Foro Global sobre Seguridad Alimentaria y Nutrición (Foro FSN)

Perfil de los miembros

Tim Williams

Organización: University of Georgia
País: Estados Unidos de América
I am working on:

The relationships between foods and public health, with special reference to the mycotoxin prone foods

Este miembro contribuyó a:

    • This topic needs to be clarified.  

      What defines a traditional food preparation/process? I suggest that we consider processes that modify a major component of the diet, so storage of a grain would not but fermentation would, constitute a traditional food preparation.

      Another question to focus the discussion is a definition of at what stage does a process cease to be traditional: since Pasteur canning has been a traditional presservation/preparation process, it is now a traditional practise that is still applied today at the industrial scale. As such it does not need special measures to preserve the knowledge.

      Do we expanded the topic to include 'traditional' methods of preserving foods since food preservation is a critical part of achieving food security.

      Do we consider preparations/process that influence the toxicological profile of a food? There are processes that either remove toxins from the ingredient - (rendering them a safe source of nutrition) or increase the contamination (particularly in the case of the mycotoxins). 

       

    • I think that we need to consider the full opportunity that social protection even in modest scales can achieve if done in an appropriate manner.

      The Peanut CRSP in collaboration with the Society for Sustainable Operational Strategy, and Beacon Foundation in Guyana has over the past 10 years fostered what we believe is a great example of achieving development, social protection, economic growth, nutrition, empowerment of women in a very remote region.

      At he start of the project the Rupununi Region (20K people living in 20K sq.miles, 6 hours drive from the coast) schools were provided milk and biscuits transported from the coast for children but there was little use of this resource due to lactose intolerance. The region produced about 15 t of groundnut,  and women had very little prospect of employment.  The country imported 500  tonnes of peanut.

      By improving production, persuading the Ministry of Education to replace the unused milk/biscuits feeding program with a locally provisioned peanut butter/cassava bread/fruit juice snack we now have improved nutrition, greater school attendance, a significant employment for women making peanut butter for the schools and local market. Farmers have a local market and are more competitive with imported groundnuts on the coast.

**Data to examine**
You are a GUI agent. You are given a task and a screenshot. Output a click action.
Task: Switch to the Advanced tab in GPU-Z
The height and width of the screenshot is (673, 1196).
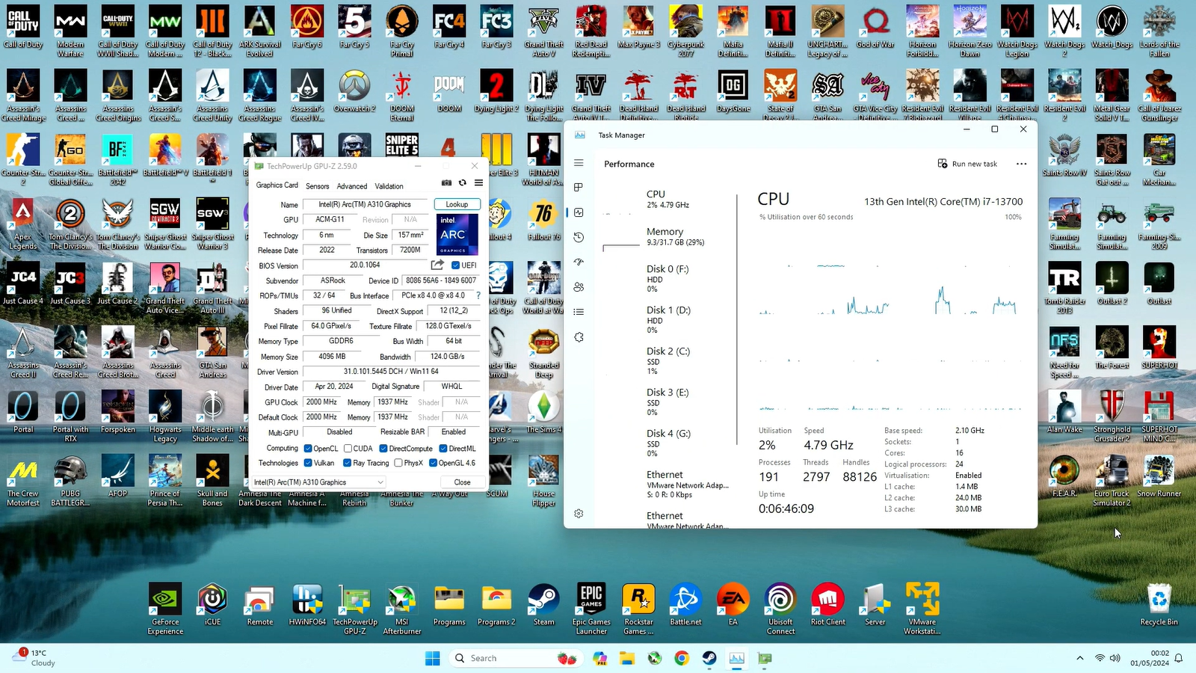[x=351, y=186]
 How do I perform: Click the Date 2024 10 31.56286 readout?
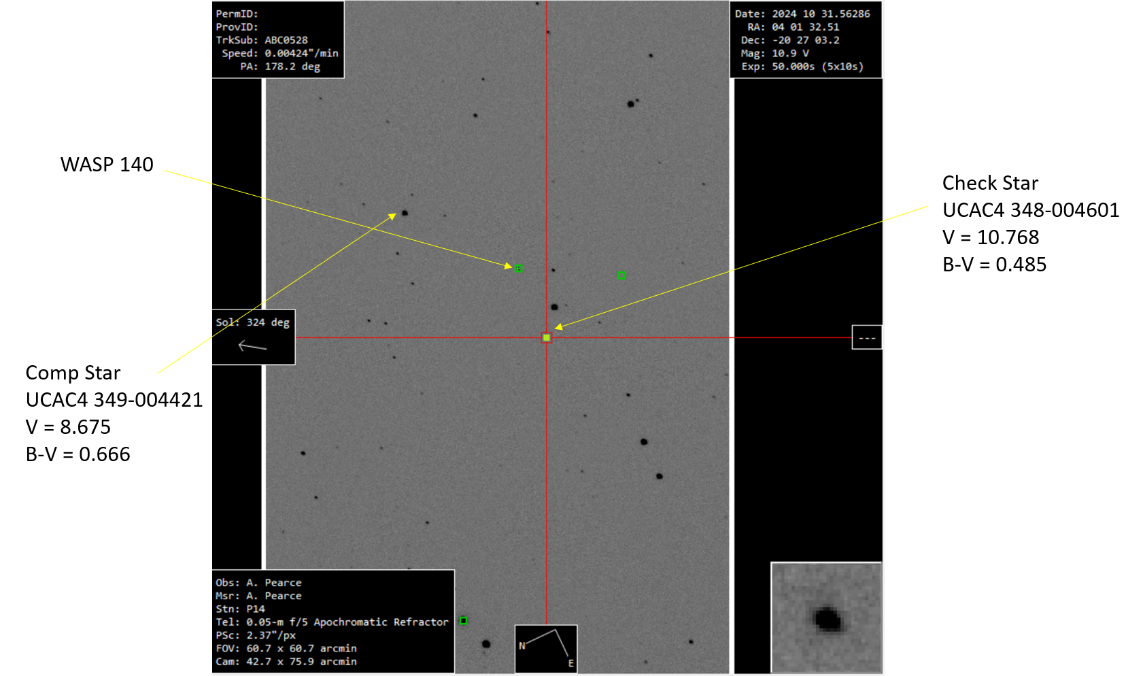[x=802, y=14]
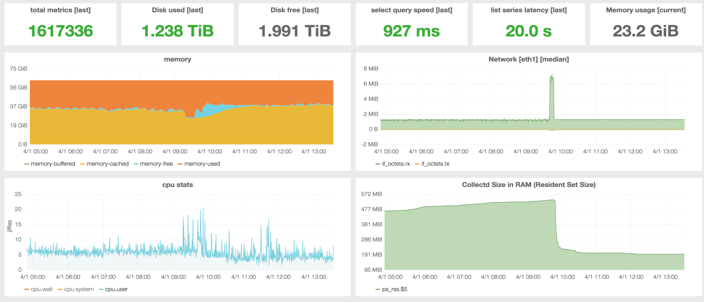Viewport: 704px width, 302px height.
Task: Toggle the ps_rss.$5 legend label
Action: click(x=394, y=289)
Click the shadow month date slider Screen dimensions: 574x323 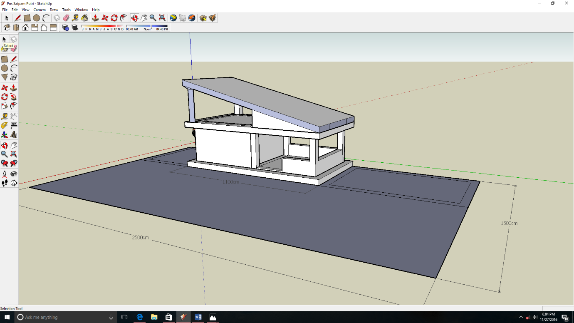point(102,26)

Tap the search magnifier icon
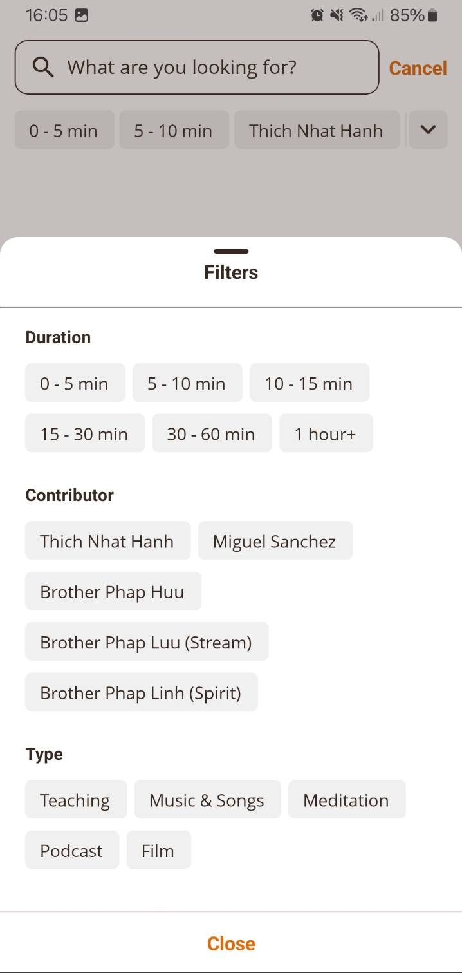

--

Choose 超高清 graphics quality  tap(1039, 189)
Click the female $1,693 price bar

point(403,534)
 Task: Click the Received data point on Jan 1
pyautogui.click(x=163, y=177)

---

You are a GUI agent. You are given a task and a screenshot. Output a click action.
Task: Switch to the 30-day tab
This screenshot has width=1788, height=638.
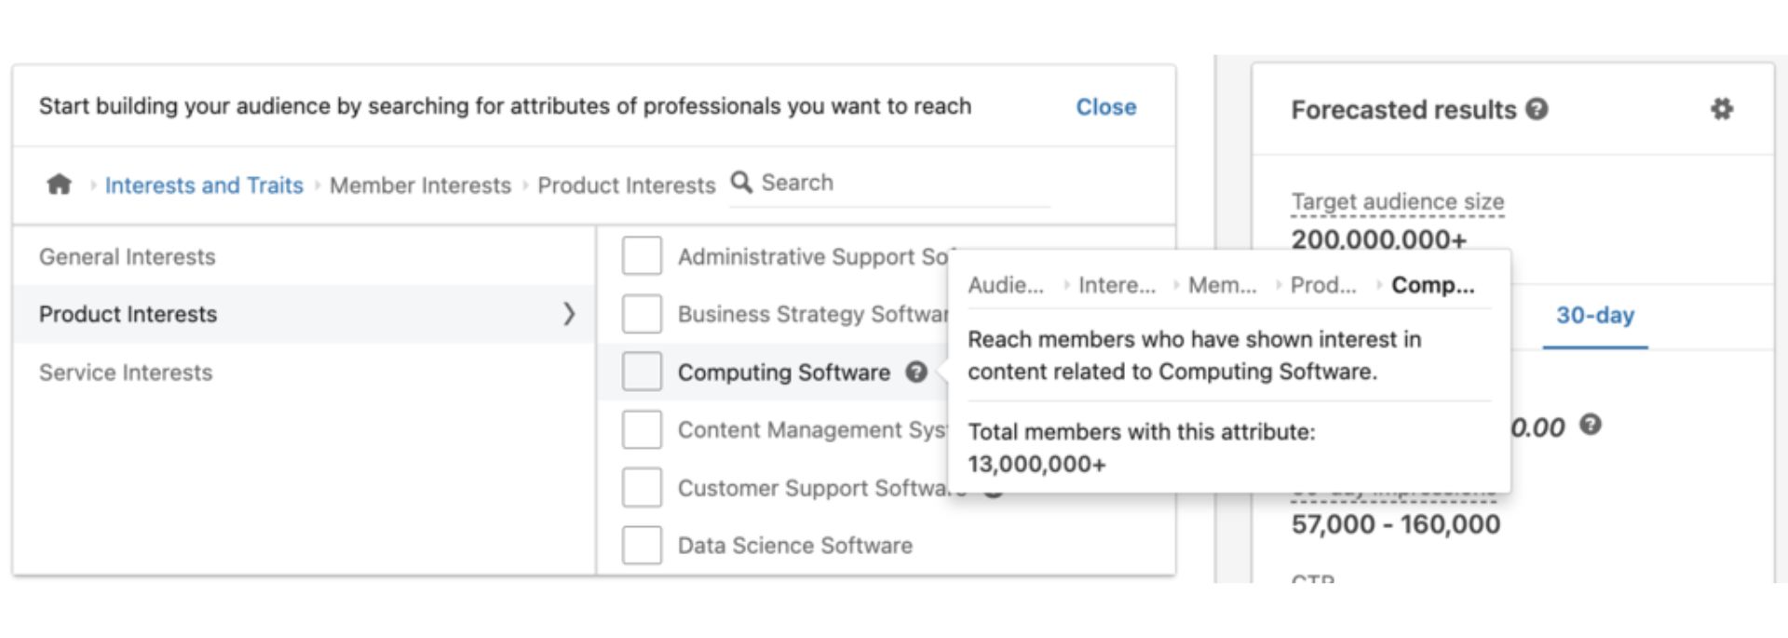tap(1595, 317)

**Work to complete**
Write out the whole FSN Forum member profile from the top of the page, word for word.

**The completed task**
Foro Global sobre Seguridad Alimentaria y Nutrición (Foro FSN)

Perfil de los miembros

Tim Williams

Organización: University of Georgia
País: Estados Unidos de América
I am working on:

The relationships between foods and public health, with special reference to the mycotoxin prone foods

Este miembro contribuyó a:

    • This topic needs to be clarified.  

      What defines a traditional food preparation/process? I suggest that we consider processes that modify a major component of the diet, so storage of a grain would not but fermentation would, constitute a traditional food preparation.

      Another question to focus the discussion is a definition of at what stage does a process cease to be traditional: since Pasteur canning has been a traditional presservation/preparation process, it is now a traditional practise that is still applied today at the industrial scale. As such it does not need special measures to preserve the knowledge.

      Do we expanded the topic to include 'traditional' methods of preserving foods since food preservation is a critical part of achieving food security.

      Do we consider preparations/process that influence the toxicological profile of a food? There are processes that either remove toxins from the ingredient - (rendering them a safe source of nutrition) or increase the contamination (particularly in the case of the mycotoxins). 

       

    • I think that we need to consider the full opportunity that social protection even in modest scales can achieve if done in an appropriate manner.

      The Peanut CRSP in collaboration with the Society for Sustainable Operational Strategy, and Beacon Foundation in Guyana has over the past 10 years fostered what we believe is a great example of achieving development, social protection, economic growth, nutrition, empowerment of women in a very remote region.

      At he start of the project the Rupununi Region (20K people living in 20K sq.miles, 6 hours drive from the coast) schools were provided milk and biscuits transported from the coast for children but there was little use of this resource due to lactose intolerance. The region produced about 15 t of groundnut,  and women had very little prospect of employment.  The country imported 500  tonnes of peanut.

      By improving production, persuading the Ministry of Education to replace the unused milk/biscuits feeding program with a locally provisioned peanut butter/cassava bread/fruit juice snack we now have improved nutrition, greater school attendance, a significant employment for women making peanut butter for the schools and local market. Farmers have a local market and are more competitive with imported groundnuts on the coast.